### Your assignment
Copy nothing from the entries below except the lines from the one containing "Instruction: Click the checkmark" through the one containing "Given: Select the Feb", and copy those exactly.
○ ○ ○ ○ ○ ○ ○
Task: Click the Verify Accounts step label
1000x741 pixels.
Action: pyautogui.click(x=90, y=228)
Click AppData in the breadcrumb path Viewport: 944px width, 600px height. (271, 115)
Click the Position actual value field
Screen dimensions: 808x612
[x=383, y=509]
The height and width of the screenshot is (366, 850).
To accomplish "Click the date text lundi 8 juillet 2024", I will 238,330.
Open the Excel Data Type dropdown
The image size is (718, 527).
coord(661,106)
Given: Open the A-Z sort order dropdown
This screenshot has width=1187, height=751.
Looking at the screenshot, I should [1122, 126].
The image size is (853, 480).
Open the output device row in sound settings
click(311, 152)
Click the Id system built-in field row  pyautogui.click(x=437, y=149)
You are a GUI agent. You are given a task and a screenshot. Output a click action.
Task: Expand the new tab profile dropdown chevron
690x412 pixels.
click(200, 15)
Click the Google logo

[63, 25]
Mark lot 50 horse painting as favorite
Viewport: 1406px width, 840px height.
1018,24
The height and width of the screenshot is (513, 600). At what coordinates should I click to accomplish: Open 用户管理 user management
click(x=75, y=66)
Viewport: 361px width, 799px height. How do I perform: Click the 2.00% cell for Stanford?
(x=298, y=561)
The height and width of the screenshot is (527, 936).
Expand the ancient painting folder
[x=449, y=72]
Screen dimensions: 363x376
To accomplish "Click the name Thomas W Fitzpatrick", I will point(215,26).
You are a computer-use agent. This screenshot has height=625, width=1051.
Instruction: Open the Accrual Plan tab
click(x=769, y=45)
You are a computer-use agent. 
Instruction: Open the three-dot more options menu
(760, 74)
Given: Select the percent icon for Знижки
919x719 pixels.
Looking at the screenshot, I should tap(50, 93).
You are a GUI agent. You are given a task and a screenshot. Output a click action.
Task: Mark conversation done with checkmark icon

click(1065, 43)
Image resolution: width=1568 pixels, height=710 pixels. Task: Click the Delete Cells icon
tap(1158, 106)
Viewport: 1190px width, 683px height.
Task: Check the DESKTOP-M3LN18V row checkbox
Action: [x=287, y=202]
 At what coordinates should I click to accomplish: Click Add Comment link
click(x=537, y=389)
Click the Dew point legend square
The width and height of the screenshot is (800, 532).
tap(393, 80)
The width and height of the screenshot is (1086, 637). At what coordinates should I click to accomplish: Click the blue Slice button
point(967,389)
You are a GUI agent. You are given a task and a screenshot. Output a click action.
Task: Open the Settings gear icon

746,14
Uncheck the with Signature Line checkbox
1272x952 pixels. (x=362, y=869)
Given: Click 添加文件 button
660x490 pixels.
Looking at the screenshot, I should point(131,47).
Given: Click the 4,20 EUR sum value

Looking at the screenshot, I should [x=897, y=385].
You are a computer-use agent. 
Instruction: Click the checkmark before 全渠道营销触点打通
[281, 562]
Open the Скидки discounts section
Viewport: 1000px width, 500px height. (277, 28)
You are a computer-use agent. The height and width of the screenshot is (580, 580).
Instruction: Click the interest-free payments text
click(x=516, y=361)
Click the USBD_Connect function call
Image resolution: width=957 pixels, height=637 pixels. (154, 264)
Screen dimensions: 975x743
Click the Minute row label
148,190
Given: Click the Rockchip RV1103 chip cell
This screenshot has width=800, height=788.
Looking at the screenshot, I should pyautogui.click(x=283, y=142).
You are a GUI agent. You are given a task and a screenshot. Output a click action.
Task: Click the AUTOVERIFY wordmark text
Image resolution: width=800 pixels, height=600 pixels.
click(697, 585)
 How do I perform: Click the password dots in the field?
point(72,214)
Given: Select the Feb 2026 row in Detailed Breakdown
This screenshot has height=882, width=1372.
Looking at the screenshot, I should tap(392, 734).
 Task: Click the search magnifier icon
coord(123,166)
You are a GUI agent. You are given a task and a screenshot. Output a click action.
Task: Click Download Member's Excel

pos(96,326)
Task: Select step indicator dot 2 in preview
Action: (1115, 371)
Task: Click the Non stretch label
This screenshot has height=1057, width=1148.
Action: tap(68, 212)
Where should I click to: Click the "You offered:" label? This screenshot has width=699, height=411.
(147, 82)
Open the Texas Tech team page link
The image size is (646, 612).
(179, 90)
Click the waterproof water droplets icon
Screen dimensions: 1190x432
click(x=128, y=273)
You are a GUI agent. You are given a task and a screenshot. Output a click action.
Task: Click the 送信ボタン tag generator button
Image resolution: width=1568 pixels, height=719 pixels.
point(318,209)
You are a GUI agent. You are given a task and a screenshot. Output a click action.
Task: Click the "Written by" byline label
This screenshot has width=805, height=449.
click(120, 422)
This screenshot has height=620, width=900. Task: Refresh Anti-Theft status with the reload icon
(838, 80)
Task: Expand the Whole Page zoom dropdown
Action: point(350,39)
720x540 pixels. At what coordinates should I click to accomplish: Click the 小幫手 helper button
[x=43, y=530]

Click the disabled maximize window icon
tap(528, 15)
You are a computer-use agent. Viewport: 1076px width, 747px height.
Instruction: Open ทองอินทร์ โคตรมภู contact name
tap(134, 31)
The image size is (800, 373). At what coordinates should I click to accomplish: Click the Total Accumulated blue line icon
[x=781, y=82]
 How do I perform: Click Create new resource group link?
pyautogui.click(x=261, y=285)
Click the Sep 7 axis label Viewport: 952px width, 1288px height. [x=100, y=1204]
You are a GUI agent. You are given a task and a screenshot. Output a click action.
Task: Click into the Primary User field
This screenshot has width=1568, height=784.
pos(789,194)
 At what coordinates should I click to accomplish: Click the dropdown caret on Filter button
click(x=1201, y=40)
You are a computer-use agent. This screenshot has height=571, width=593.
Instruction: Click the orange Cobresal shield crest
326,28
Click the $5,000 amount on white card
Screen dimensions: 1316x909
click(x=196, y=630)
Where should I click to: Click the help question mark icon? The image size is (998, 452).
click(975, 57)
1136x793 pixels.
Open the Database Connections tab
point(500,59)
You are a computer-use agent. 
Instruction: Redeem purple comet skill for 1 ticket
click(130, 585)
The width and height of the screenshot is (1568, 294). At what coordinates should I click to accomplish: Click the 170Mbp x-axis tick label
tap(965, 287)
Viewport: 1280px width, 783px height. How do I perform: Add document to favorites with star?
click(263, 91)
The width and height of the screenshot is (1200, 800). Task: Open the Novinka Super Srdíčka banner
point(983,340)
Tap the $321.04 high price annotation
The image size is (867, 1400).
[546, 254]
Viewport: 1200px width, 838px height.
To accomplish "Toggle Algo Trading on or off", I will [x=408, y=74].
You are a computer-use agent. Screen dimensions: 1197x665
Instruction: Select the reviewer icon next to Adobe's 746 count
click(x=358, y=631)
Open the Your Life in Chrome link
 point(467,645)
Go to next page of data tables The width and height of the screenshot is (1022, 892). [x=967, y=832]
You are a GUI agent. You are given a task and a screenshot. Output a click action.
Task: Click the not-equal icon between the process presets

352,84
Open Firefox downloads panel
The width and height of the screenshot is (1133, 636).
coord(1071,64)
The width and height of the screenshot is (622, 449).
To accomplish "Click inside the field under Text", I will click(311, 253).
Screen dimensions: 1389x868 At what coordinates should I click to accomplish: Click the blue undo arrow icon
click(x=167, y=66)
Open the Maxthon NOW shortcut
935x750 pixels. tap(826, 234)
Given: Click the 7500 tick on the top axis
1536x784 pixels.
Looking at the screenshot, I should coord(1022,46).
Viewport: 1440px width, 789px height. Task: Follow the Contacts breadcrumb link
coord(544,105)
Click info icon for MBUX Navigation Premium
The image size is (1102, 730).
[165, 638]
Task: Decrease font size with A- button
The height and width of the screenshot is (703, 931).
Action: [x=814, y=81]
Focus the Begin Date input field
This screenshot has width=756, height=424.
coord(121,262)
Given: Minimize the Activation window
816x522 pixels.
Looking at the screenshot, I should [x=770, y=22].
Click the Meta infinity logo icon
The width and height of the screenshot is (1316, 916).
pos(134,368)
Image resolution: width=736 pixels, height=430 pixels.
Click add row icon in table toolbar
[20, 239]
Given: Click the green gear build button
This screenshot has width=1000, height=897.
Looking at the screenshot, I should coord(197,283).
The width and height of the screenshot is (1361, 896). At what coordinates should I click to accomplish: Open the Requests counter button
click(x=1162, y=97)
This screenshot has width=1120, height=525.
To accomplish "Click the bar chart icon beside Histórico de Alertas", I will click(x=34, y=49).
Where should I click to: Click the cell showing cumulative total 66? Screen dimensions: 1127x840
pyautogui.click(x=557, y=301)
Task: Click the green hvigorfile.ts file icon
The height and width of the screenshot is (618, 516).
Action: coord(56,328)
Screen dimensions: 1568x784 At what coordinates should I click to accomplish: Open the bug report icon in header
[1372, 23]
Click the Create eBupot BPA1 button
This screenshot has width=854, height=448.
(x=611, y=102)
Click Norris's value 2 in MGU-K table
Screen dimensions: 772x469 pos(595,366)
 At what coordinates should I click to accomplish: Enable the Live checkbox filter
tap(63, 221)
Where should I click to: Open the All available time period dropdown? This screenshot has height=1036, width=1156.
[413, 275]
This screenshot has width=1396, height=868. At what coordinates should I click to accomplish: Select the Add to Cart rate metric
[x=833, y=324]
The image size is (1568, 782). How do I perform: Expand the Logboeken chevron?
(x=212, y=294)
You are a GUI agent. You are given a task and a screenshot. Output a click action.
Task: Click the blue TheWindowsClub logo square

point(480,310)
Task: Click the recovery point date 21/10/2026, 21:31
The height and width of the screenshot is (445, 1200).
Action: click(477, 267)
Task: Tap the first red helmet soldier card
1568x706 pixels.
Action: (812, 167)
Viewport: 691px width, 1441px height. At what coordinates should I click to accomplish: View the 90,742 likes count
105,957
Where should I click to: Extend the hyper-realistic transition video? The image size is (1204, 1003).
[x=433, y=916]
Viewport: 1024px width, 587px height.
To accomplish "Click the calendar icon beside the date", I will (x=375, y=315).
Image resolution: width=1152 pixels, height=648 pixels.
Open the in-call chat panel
○ ○ ○ ○ ○ ○ ○
### Task solution
Instruction: Click the checkmark before 全渠道营销触点打通
[281, 562]
Open the Скидки discounts section
Viewport: 1000px width, 500px height. (277, 28)
You are a computer-use agent. The height and width of the screenshot is (580, 580).
Instruction: Click the interest-free payments text
click(x=516, y=361)
Click the USBD_Connect function call
Image resolution: width=957 pixels, height=637 pixels. (154, 264)
Screen dimensions: 975x743
Click the Minute row label
148,190
Given: Click the Rockchip RV1103 chip cell
This screenshot has width=800, height=788.
Looking at the screenshot, I should pyautogui.click(x=283, y=142).
You are a GUI agent. You are given a task and a screenshot. Output a click action.
Task: Click the AUTOVERIFY wordmark text
Image resolution: width=800 pixels, height=600 pixels.
click(697, 585)
 How do I perform: Click the password dots in the field?
point(72,214)
Given: Select the Feb 2026 row in Detailed Breakdown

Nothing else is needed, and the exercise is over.